Remember Sacrifices, Fight For Broken Promises To Be Kept
The Modi Government has announced that India’s 70th Independence Day – 15 August 2016 –will be marked by celebrations on the theme of ‘Yaad Karo Kurbani’ (Remember the Sacrifices). Celebrations will include the Indian tricolor borne on 8-foot masts; tricolour ‘yatras’ in the constituencies of BJP MPs and MLAs; performances by armed forces bands at Rajpath; and visits by Central Ministers to key freedom struggle sites such as Jallianwala Bagh, Kakori, Cellular Jail in Port Blair, Champaran, Dandi and Bardoli and celebrations at the birthplaces of freedom fighters.
India’s 70th Independence Day should not merely be an occasion for superficial displays of patriotism.

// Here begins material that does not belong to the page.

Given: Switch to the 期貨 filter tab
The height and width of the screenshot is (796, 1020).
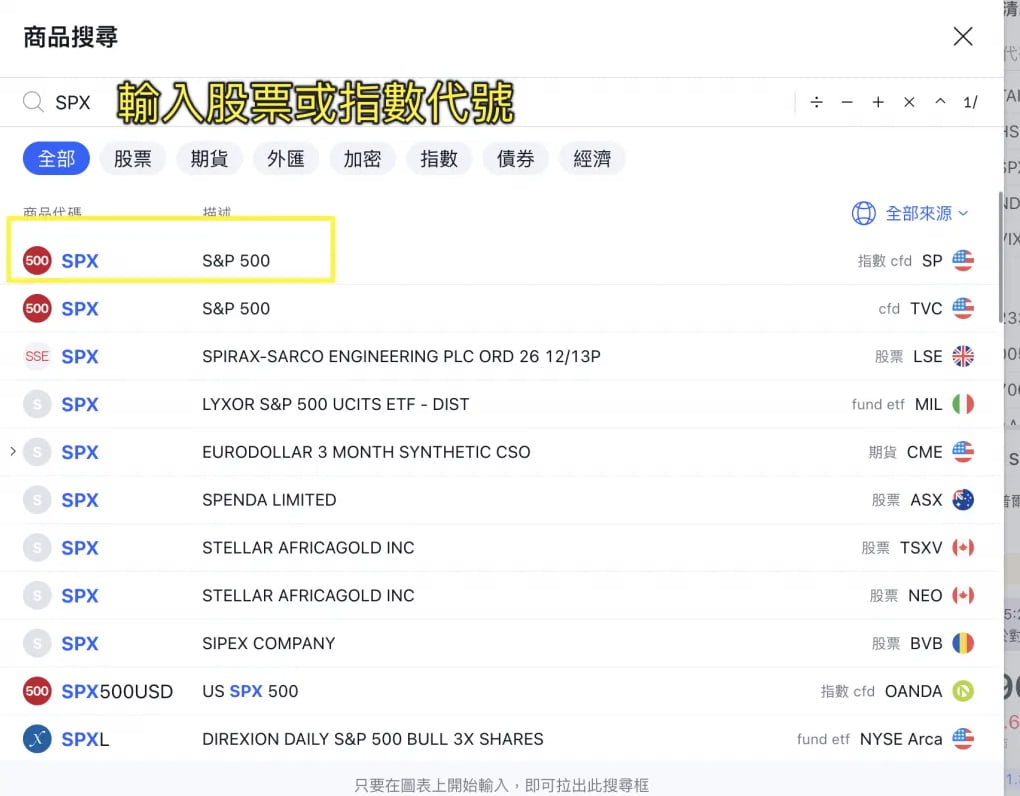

While remembering the sacrifices of the freedom fighters, it should also be an occasion to look back at the promises made to the citizens of the independent Republic, and introspect on how far those promises have been kept.

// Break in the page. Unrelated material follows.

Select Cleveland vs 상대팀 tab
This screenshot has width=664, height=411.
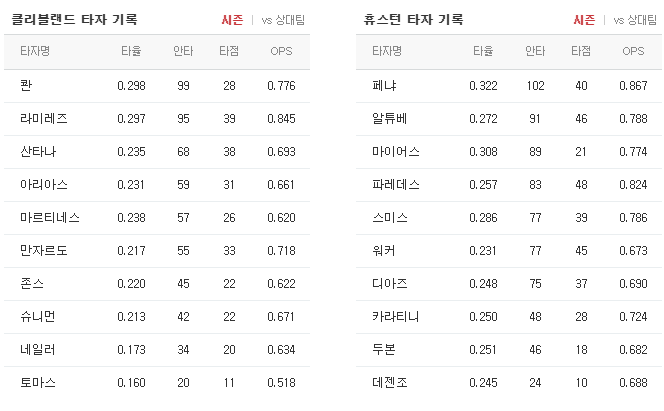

As we approach August 15 2016, it is impossible to ignore India’s stark failure, in 70 years of independence, to ensure equality and dignity for Dalits, for adivasis, for women and for the minorities. In 70-year-old free India, citizens are not free to eat, love and marry in violation of the shameful shackles of caste and community. Organized vigilante mobs, drunk on a poisonous brew of casteism and communalism and proximity to the ruling party, are torturing and killing Dalits and Muslims in the name of protecting cows. In Gujarat, Dalits were stripped and publicly flogged; in Uttar Pradesh and Jharkhand, Muslim men were lynched to death by ‘cow-protection’ vigilantes. In Tamil Nadu, a communist activist from an oppressed caste is beheaded by casteist and communal outfits for daring to organize for social and political rights, while a Dalit man is hacked to death on the open road for daring to love and marry a non-Dalit woman. Birsa, Siddho and Kano led adivasi resistance against British colonialism; today, adivasis are being massacred to make way for corporate and MNC plunder. Students uttering the cry of ‘freedom’ are slapped with colonial sedition laws and threatened with arrest. Is this the ‘promised dawn’ of freedom that the freedom fighters fought and died for?

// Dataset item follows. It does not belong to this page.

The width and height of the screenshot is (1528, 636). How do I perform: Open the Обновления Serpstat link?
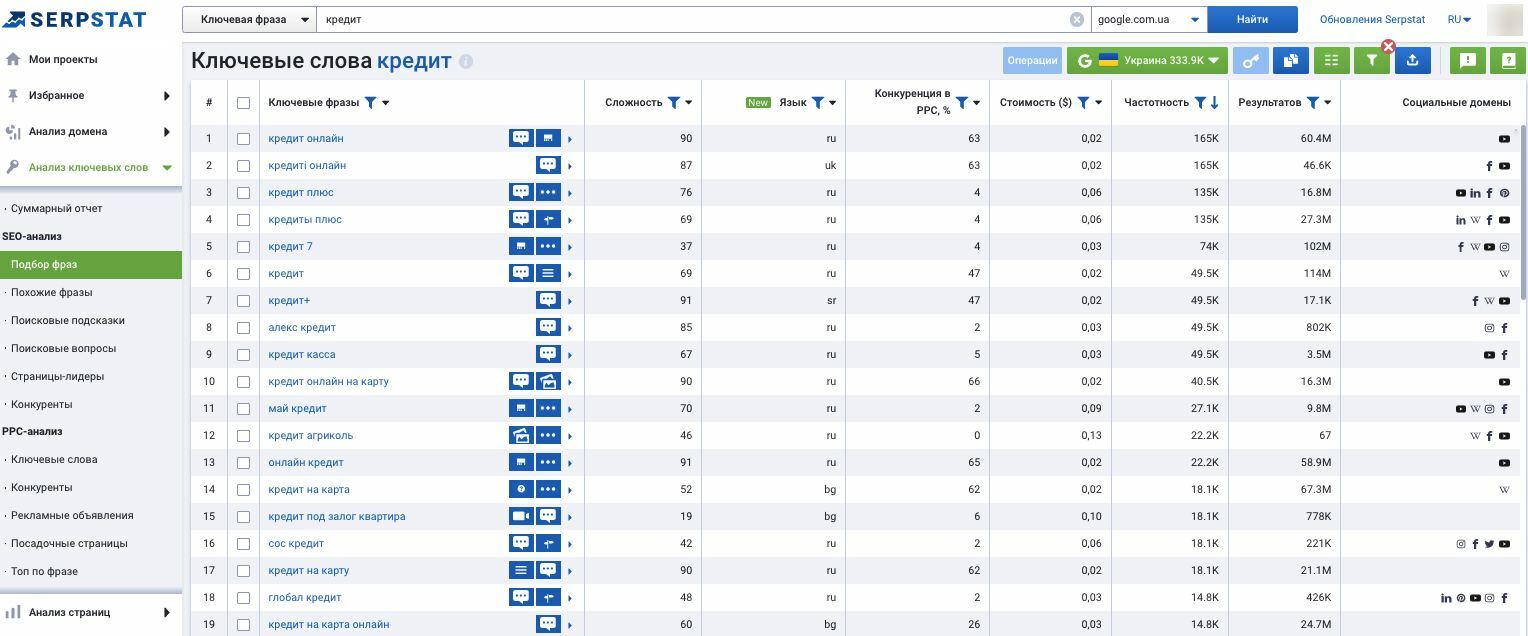pyautogui.click(x=1372, y=19)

Ironically, the worst barbarism is parading as patriotism. The thugs who brutalise and kill in the name of ‘Mother Cow’, also abuse and bully dissenters in the name of ‘Mother India’. The Modi Government and Cabinet has its share of abusive bullies. The Ministers who take their ‘advice’, inspiration and orders from the RSS will, we are told, visit the Cellular Jail and other iconic sites of the freedom struggle, and lead Tricolour Yatras. This is the same freedom struggle from which the RSS totally abstained; the same tricolor that the RSS called ‘inauspicious’ and wanted to discard in favour of the saffron flag; the same Cellular Jail that the Hindutva icon Savarkar escaped by writing repeated apology letters to the British colonial rulers. The RSS collaboration with the colonial rulers during the struggle for independence, is matched today by the betrayal of India’s sovereignty by the BJP Government that is placing India’s economic and foreign policies in the strategic stranglehold of US imperialism. Among the most shameful instance of broken promises is the promise of democracy made before the world to the Kashmiri people. Democratic countries must be judged by their sensitive and democratic handling of aspirations of nationalities – and in the case of Kashmir and North East, India’s handling has never shed the birthmarks of colonialism. India’s rulers will be paying lip service to the memory of the Jallianwala Bagh massacre while bludgeoning and blinding unarmed Kashmiri protesters, and invoking the colonial Armed Forces Special Powers Act to militarily suppress popular aspirations and movements.
The spirit of a hard-won Independence can never be respected or represented in the hypocritical ‘patriotic’ propaganda of repressive and bigoted rulers. That spirit of service and sacrifice, that dream of a truly free and democratic country, of rebellion against injustice lives on in today’s fighters for democracy: in the likes of Chandrashekhar, of Rohith Vemula, of Irom Sharmila. It is that spirit that students and youth uphold as they give the call of ‘Arise My Country’, committing anew to an India of Ambedkar and Bhagat Singh’s dreams. For India’s spirited, idealistic youth, ‘independence’ cannot be contained in the official parades and yatras around 15th August. Rather even on 15th August they will remember the call of Bhagat Singh and Ambedkar to keep fighting for a thoroughgoing rather than formal independence and democracy.